Last public statue of Spanish dictator Franco is removed | Francisco franco

The last public statue in Spain of ex-dictator Francisco Franco has been removed from the gates of the city of Melilla, a Spanish enclave and autonomous city on the northwest coast of Africa.

Without much fanfare, a group of workers knocked over the statue on Tuesday, using a mechanical excavator and heavy drills to dig the brick platform the statue was on, before lifting it by a chain around its neck and carrying it around. bubble in a pickup truck.

The statue, erected in 1978, three years after Franco’s death, commemorated his role as commander of the Spanish Legion in the Rif war, a conflict waged in the 1920s by Spain and France against the Berber tribes of the Rif mountain region of the Morocco.

“This is a historic day for Melilla,” said Elena Fernandez Trevino, responsible for education and culture in the enclave, on Monday after the local assembly voted to topple the statue, pointing out that it was “the only statue dedicated to a dictator yet in the public sphere in Europe ”.

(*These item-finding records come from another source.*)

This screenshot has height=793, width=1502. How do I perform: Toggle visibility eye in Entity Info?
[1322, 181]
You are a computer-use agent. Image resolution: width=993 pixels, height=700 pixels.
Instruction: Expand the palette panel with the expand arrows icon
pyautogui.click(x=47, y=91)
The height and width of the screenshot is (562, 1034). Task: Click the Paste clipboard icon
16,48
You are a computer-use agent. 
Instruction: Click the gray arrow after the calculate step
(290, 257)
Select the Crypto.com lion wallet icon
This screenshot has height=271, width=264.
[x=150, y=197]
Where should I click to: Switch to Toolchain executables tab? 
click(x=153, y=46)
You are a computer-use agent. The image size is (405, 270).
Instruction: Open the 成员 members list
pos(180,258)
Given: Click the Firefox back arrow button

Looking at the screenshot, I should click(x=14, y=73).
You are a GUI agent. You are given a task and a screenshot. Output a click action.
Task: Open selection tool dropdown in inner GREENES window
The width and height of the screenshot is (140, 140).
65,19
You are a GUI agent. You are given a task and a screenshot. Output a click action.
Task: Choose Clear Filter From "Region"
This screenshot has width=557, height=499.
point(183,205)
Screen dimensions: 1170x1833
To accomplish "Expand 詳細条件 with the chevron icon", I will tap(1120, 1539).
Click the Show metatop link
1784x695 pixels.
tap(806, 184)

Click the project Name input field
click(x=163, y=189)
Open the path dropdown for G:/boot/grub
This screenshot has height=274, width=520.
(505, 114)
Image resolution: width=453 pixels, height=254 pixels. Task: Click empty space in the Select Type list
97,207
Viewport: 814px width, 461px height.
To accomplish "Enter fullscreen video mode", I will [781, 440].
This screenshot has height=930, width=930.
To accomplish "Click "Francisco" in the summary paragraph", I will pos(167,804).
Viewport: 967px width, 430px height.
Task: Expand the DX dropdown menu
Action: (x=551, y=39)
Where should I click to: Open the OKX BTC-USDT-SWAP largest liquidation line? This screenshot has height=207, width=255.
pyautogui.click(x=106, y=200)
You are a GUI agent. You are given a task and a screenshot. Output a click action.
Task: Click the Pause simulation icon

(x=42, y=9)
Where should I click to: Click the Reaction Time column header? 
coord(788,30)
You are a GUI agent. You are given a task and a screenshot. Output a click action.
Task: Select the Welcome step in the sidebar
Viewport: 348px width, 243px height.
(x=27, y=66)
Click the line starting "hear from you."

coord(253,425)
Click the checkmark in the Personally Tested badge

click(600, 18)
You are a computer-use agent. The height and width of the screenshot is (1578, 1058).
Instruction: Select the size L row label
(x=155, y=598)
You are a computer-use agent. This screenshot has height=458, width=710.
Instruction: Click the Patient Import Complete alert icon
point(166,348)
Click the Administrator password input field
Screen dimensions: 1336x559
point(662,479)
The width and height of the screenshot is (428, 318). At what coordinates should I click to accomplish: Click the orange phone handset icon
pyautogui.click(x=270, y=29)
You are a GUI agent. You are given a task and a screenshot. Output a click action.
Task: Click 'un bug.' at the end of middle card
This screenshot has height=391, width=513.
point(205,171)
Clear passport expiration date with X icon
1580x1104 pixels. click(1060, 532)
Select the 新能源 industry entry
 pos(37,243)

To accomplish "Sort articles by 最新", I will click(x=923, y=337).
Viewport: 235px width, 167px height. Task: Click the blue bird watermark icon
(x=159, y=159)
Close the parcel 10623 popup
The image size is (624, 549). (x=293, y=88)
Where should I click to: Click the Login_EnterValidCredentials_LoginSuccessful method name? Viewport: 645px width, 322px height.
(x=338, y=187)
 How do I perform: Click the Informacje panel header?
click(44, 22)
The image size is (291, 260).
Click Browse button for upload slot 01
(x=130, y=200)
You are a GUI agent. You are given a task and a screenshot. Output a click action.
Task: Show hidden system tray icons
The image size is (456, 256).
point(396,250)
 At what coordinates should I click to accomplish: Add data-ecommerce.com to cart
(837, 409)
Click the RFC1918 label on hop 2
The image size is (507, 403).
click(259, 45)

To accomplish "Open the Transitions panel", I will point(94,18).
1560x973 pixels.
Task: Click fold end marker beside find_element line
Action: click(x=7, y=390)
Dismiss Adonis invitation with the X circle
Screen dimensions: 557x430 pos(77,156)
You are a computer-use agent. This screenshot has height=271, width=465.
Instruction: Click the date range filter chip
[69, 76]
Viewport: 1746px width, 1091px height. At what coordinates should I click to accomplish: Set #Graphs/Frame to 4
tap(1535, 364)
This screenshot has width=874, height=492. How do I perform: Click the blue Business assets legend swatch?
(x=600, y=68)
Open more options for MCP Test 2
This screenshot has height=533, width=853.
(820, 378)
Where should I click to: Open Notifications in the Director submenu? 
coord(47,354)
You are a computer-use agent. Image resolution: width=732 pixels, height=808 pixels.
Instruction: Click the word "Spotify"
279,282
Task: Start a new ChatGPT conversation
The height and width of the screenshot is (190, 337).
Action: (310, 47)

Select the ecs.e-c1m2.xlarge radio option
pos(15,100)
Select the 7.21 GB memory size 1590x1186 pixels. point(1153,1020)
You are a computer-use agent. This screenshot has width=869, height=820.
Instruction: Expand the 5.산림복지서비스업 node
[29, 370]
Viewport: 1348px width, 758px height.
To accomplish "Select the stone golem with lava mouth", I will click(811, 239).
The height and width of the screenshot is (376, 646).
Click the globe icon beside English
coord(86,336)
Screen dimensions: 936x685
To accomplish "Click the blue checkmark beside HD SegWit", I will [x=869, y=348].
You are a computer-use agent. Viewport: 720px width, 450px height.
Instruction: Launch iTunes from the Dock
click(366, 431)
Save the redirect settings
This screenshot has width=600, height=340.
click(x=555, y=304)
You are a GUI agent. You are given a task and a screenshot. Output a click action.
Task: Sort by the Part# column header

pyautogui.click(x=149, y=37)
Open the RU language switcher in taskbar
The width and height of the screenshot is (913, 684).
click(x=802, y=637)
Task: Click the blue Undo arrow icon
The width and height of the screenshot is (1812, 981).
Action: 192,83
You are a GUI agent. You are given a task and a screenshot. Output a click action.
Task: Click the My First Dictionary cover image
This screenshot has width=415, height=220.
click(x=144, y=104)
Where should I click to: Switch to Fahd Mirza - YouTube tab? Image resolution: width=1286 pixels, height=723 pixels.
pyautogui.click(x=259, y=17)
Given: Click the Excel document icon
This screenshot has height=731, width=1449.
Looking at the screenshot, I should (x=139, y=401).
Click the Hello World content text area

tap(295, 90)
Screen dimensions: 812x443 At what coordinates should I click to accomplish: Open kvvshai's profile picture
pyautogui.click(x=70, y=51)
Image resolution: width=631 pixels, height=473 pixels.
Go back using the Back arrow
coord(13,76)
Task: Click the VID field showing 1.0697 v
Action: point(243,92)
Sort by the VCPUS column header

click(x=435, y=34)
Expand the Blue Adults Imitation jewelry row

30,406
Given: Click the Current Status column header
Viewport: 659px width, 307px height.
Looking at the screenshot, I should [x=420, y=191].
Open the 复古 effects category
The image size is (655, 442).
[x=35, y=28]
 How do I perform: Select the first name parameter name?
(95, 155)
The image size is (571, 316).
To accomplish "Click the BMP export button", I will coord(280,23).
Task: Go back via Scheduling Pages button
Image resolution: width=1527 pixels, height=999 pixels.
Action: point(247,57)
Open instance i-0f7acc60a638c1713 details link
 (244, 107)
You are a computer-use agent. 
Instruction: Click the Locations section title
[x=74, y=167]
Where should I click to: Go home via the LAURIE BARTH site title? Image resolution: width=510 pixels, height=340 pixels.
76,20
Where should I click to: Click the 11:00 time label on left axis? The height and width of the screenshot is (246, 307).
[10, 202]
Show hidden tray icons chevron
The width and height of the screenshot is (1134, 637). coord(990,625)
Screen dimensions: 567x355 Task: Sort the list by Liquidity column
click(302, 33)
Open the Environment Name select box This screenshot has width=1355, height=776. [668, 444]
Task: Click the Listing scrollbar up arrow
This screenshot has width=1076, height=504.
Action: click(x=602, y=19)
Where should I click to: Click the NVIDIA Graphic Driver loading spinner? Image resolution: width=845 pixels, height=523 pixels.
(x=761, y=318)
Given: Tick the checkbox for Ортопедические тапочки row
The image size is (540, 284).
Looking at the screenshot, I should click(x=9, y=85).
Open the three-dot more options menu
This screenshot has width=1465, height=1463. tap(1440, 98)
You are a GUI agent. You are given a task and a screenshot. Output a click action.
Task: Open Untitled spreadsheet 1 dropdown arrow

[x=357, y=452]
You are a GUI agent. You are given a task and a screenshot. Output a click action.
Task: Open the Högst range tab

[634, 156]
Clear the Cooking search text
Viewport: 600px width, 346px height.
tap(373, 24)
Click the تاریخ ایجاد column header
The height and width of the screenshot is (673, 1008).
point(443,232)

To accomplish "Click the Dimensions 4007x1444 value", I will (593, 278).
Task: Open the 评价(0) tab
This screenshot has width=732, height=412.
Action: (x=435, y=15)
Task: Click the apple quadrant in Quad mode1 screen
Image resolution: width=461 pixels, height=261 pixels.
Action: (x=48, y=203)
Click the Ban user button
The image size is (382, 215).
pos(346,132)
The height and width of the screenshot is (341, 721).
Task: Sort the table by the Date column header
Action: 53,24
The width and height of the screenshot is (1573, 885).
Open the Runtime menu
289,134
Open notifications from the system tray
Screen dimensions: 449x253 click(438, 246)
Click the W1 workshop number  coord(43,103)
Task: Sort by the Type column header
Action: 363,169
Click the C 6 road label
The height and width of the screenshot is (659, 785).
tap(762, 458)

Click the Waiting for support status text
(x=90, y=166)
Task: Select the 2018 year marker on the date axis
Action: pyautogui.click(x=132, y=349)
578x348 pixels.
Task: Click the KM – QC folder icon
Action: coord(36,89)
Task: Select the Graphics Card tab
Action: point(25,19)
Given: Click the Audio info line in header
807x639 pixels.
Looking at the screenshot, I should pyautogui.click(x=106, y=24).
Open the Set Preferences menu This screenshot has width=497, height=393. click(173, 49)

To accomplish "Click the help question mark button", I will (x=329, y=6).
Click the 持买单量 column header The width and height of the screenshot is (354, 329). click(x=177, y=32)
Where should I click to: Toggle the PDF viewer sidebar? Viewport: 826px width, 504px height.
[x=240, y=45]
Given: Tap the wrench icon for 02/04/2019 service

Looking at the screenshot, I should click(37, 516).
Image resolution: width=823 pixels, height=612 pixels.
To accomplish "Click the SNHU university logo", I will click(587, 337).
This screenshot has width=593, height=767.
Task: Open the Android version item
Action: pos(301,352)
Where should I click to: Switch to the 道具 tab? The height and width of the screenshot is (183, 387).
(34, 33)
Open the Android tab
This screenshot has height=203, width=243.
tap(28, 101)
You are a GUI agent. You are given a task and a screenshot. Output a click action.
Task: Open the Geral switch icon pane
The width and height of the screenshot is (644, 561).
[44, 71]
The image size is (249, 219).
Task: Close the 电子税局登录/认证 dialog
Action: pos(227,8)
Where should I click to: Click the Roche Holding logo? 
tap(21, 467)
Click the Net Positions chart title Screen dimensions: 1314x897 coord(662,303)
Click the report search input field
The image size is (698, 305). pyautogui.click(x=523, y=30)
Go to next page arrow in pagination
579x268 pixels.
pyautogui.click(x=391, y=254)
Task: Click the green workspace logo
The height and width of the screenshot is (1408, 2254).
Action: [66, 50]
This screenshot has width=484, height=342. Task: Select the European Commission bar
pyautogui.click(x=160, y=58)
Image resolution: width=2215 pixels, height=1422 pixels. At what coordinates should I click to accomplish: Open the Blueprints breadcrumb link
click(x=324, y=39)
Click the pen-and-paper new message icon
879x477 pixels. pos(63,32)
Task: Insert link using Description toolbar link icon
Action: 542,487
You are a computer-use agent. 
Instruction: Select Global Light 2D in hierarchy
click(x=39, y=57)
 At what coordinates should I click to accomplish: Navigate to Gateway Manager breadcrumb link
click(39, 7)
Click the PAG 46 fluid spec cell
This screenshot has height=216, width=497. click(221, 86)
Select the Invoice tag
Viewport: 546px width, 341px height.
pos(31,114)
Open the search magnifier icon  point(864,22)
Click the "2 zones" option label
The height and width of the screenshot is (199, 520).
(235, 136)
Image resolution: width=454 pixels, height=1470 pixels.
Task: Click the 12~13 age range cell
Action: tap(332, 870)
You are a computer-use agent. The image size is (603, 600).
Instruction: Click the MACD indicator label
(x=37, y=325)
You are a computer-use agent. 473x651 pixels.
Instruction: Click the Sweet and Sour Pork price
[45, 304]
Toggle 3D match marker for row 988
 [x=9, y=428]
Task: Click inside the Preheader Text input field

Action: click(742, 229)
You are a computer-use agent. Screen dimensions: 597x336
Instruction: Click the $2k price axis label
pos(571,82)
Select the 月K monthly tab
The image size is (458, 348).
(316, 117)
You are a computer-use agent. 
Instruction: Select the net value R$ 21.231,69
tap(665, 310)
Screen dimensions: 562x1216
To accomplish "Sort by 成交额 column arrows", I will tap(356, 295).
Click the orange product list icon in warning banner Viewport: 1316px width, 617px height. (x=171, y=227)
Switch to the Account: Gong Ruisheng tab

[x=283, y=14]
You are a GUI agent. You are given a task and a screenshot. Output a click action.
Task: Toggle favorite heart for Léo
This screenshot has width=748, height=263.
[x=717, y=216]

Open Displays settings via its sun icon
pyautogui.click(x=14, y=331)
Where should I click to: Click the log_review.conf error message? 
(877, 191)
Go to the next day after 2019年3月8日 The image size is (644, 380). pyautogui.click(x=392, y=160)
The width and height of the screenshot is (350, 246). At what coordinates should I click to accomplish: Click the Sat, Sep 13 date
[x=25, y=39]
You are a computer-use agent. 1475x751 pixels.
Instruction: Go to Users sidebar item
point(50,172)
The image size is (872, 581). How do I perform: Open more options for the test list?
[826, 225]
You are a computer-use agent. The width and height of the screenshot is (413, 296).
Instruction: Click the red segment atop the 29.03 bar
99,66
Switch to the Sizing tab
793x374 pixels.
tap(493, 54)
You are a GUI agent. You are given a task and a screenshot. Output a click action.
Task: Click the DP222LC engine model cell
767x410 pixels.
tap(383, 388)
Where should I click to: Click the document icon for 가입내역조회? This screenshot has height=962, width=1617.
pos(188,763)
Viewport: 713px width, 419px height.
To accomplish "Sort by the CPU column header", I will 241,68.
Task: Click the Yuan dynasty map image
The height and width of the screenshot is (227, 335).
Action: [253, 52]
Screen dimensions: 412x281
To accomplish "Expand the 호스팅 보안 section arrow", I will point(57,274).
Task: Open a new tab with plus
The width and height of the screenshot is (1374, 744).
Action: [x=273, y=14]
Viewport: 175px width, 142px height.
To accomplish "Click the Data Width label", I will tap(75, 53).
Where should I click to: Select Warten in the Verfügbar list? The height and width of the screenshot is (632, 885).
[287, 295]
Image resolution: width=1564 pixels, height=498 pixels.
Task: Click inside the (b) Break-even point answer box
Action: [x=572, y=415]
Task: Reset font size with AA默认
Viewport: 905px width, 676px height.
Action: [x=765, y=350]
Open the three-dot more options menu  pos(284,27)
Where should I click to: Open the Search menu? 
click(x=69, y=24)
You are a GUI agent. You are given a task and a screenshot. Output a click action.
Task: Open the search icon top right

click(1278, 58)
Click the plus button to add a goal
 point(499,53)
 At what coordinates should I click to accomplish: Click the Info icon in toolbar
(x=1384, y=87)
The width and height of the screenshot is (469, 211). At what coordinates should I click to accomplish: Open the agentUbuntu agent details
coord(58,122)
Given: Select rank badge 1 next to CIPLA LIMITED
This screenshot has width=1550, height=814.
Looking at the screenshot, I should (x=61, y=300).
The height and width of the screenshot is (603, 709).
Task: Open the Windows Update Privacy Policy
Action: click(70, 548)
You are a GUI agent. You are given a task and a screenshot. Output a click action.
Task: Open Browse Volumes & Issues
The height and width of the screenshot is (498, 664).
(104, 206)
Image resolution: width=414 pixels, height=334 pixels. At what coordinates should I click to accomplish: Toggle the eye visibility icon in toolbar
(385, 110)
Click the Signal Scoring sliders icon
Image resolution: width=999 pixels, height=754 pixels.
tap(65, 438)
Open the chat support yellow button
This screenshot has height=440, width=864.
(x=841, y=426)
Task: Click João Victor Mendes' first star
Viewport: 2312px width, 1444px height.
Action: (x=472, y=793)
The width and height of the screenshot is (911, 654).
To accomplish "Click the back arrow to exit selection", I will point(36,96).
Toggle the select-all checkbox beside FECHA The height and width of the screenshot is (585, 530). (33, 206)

Only the extreme right party Vox voted against the measure, arguing that the statue celebrated Franco’s military role and not his dictatorship, then the Historical Memory Act, a 2007 statute that calls for the removal of all symbols linked to the regime of Franco, it should not be applied.

The Spanish government has made several prominent removals behind this law, including taking the summer palace of the former dictator from his heirs.

The statue in Melilla was removed when Spain turned 40 since a failed military coup by Franco-loyal Guardia Civil officers who invaded parliament and fired on the heads of parliamentarians who were preparing to vote for a new government.

In a parliamentary ceremony where the marks of bullets fired exactly four decades ago are still visible, King Felipe VI saluted those involved in suspending the coup that ended up resulting in the “triumph of democracy”.

“Forty years ago, Spain experienced an extraordinarily serious attack on its democratic system,” the king told parliament, welcoming his father’s intervention in a crisis that occurred when he was only 13 years old.

Former king Juan Carlos, who abdicated in 2014, did not attend the ceremony, despite his central role in stopping the coup. He went into self-imposed exile last year, having faced growing questions about the source of his wealth.

But the coup went awry after Juan Carlos’ decisive response, who made a televised speech in uniform as commander-in-chief, asking the Armed Forces not to support the insurrection.

In an editorial, El Mundo said that the absence of Juan Carlos “due to his own reprehensible mistakes, should not tarnish the brilliant role he played”.

“He stopped the coup and democracy was strengthened to the point of being one of the best in the West,” he added.